Bug 1561 – AA's create many false references for garbage collector
Status
RESOLVED
Resolution
WORKSFORME
Severity
major
Priority
P2
Component
phobos
Product
D
Version
D2
Platform
x86
OS
Windows
Creation time
2007-10-09T14:44:00Z
Last change time
2015-06-09T05:10:41Z
Assigned to
nobody
Creator
wbaxter
Comments
Comment #0 by wbaxter — 2007-10-09T14:44:52Z
A program that uses a lot of AA's will leak memory.

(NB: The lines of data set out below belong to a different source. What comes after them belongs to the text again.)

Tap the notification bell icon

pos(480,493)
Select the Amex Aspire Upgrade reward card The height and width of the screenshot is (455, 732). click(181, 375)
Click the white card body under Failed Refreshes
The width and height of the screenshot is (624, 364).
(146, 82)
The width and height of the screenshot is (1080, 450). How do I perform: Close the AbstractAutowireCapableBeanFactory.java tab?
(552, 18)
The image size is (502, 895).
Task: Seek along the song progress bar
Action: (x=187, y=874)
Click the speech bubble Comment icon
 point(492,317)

It looks like maybe the reason is that the aaA structs which contain the hash value are allocated as void[size], so the hash value is always interpreted as a pointer.

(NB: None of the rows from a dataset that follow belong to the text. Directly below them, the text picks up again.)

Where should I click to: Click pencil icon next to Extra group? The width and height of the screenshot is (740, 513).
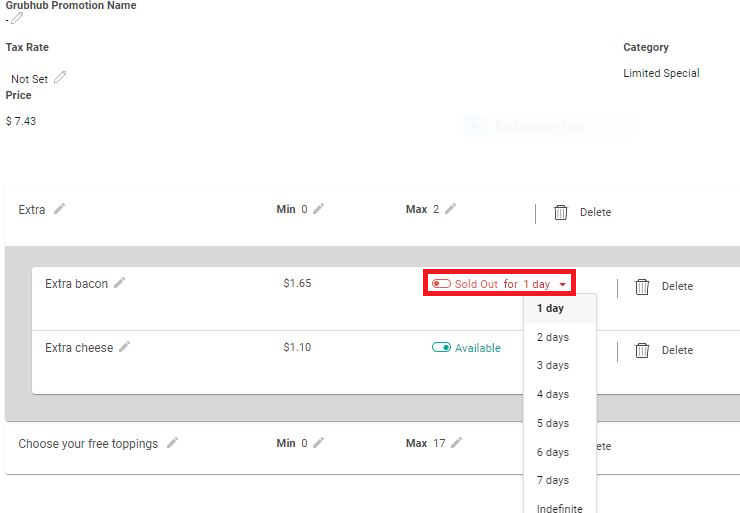[60, 209]
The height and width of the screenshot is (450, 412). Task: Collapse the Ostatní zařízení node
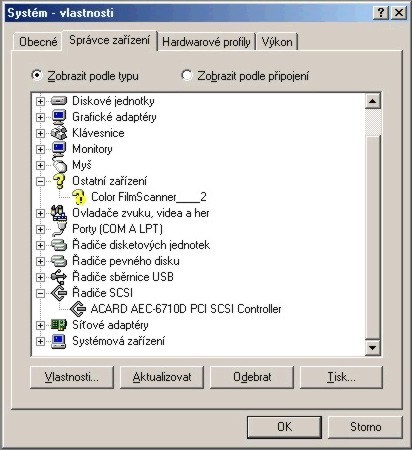click(x=40, y=181)
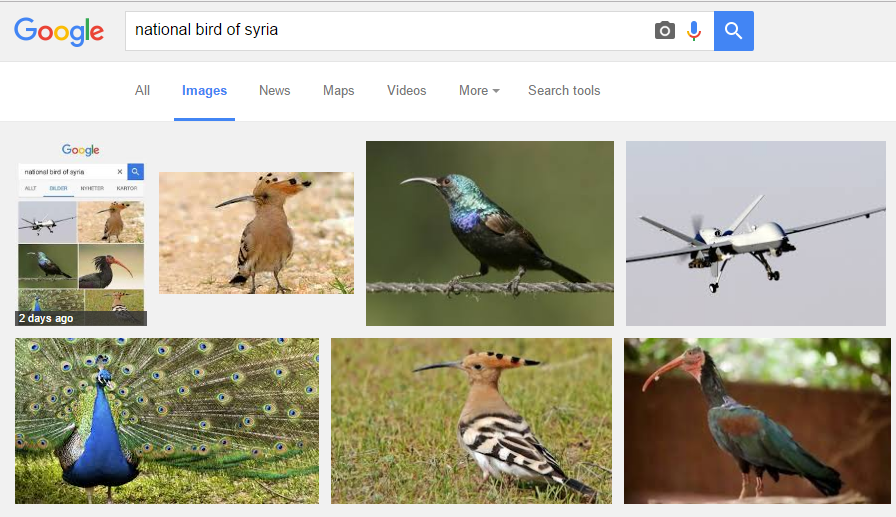This screenshot has width=896, height=517.
Task: Click the microphone voice search icon
Action: (694, 31)
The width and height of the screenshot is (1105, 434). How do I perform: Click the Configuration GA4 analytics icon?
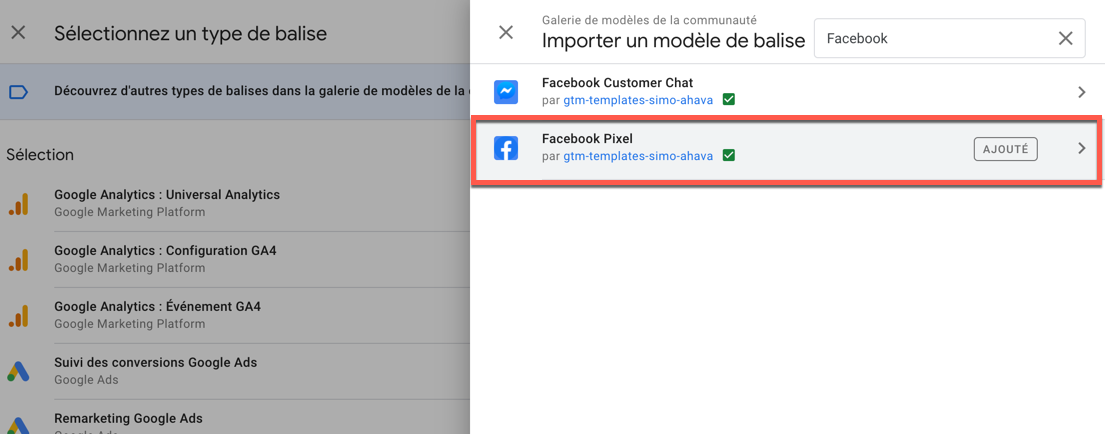tap(19, 259)
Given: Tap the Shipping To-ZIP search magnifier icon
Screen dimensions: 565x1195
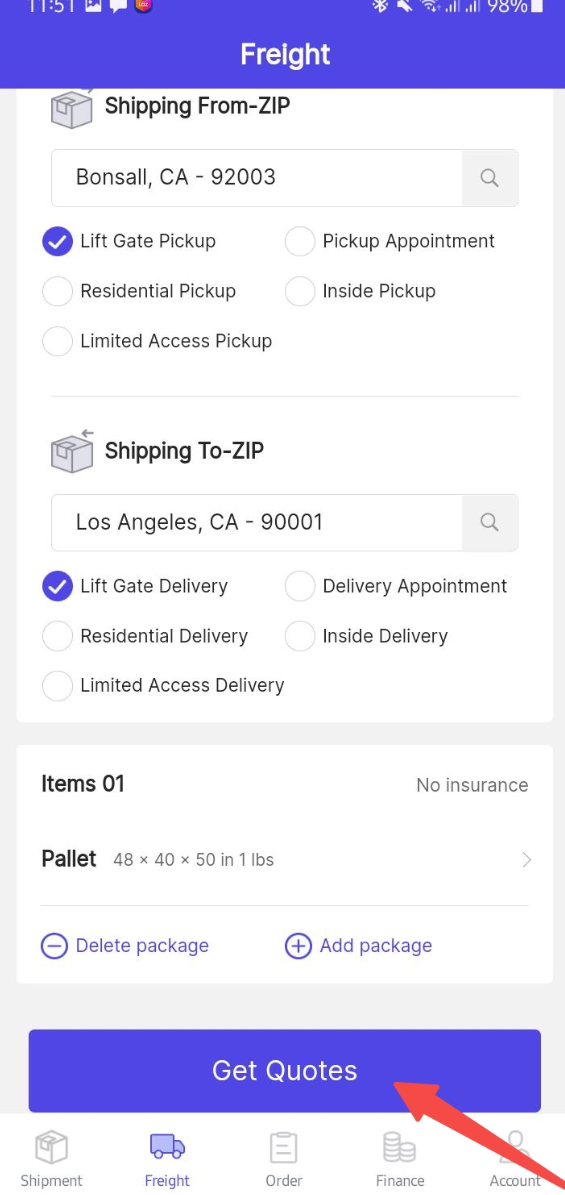Looking at the screenshot, I should 490,522.
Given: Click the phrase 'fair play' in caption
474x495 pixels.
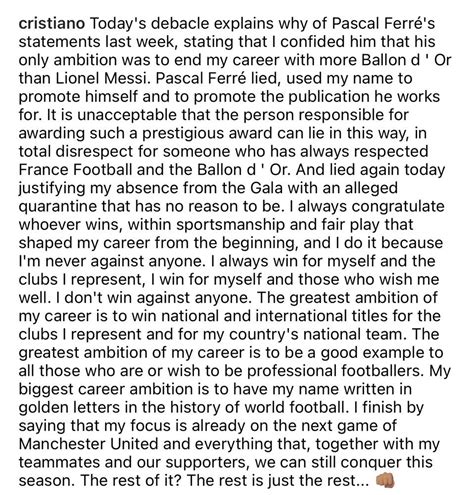Looking at the screenshot, I should pos(347,225).
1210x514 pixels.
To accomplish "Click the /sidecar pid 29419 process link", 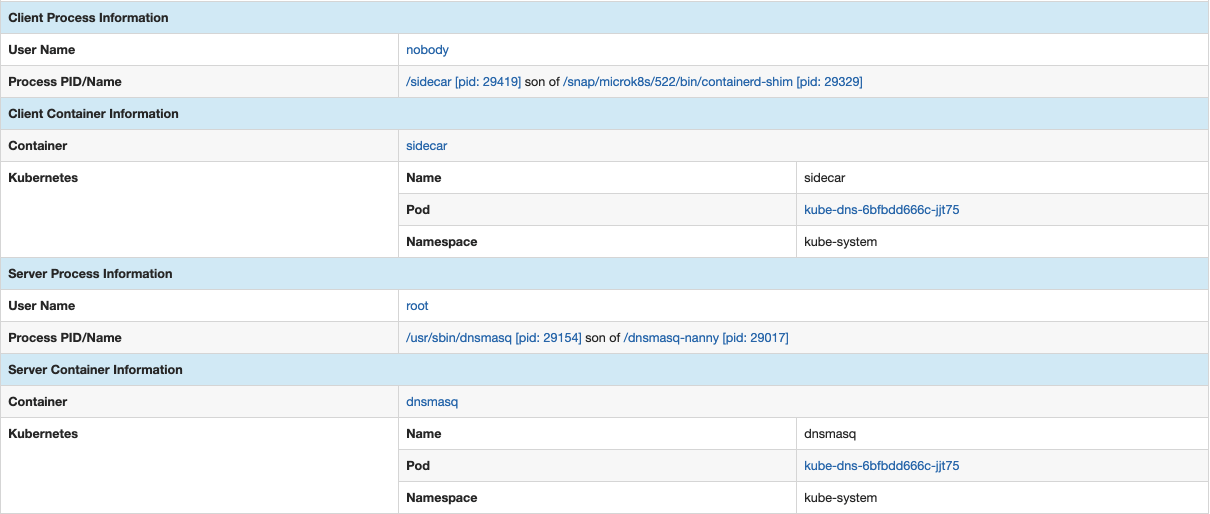I will [x=464, y=81].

Tangos version of aaA.d does it slightly differently, checking the size and setting the gc NO_SCAN bit if the key and value types can't hold a pointer:
// Not found, create new elem
//printf("create new one\n");
size_t size = aaA.sizeof + keysize + valuesize;
uint bits = keysize < (void*).sizeof &&
keysize > (void).sizeof &&
valuesize < (void*).sizeof &&
valuesize > (void).sizeof ? BlkAttr.NO_SCAN : 0;
e = cast(aaA *) gc_calloc(size, bits);
Test case for leakage using AA's with phobos below. Not sure what this does with Tango, but I think it will probably still fail on a 32-bit architecture since int.sizeof is in the range of sizes that still gets scanned.

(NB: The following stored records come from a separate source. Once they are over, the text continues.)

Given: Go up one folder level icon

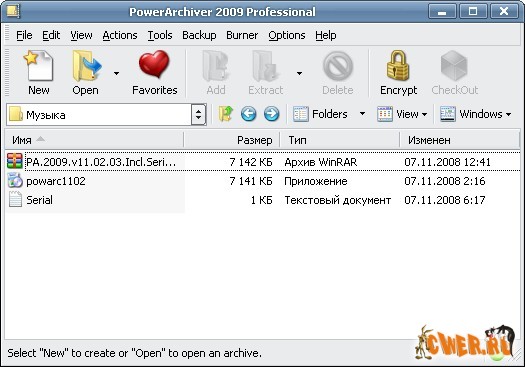Looking at the screenshot, I should coord(226,114).
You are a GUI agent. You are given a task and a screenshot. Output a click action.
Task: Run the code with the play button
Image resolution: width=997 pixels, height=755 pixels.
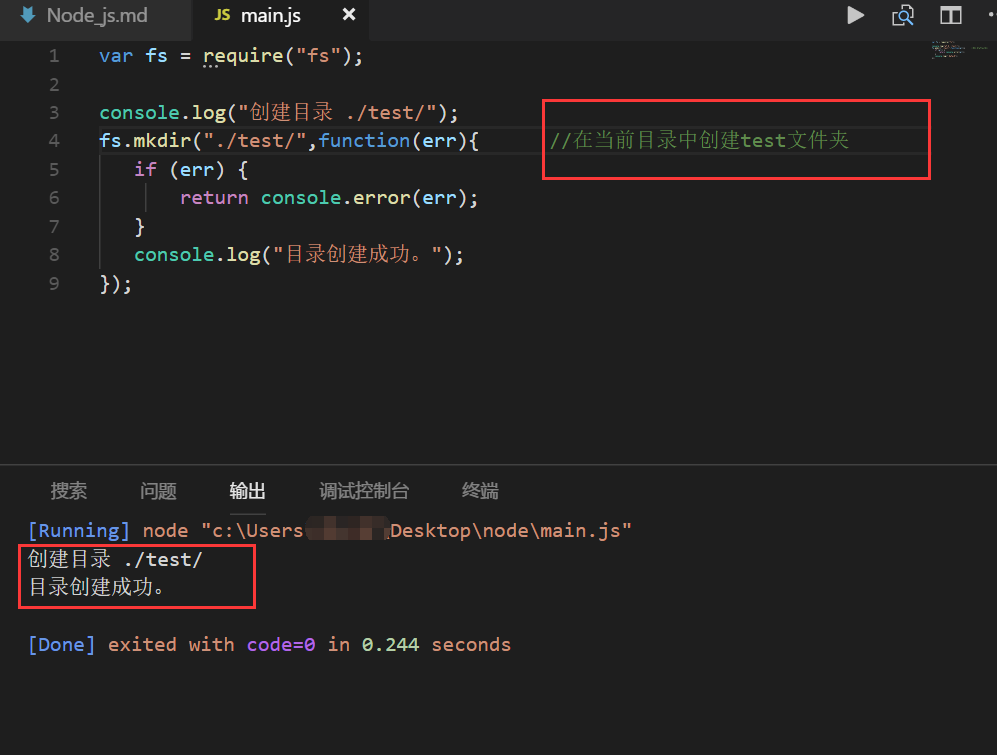click(x=855, y=15)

It seems like a better approach would be to a) use keyti's TypeInfo to decide if it's a pointer type or not and b) arrange for _aaGet to be called with the value type's TypeInfo too, instead of just a size, and also use that to decide if the alloc'ed memory should have the NO_SCAN bit set or not.
It could be that all of the above diagnostic guesswork is wrong. But I am certain that the program below leaks memory, whatever the actual reason.
---------------< test case >-----------------------
import std.stdio;
import std.gc;
// Just an ordinary AA with a lot of values.
// neither keys nor values look like pointers.
class BigAA
{
int[int] aa;
this() {
for(int i=0;i<1000;i++) {
aa[i] = i;
}
}
}
void main()
{
int nloops = 10_000;
auto b = new BigAA[100];
for(int i=0; i<nloops; ++i)
{
// Create some AAs (overwriting old ones)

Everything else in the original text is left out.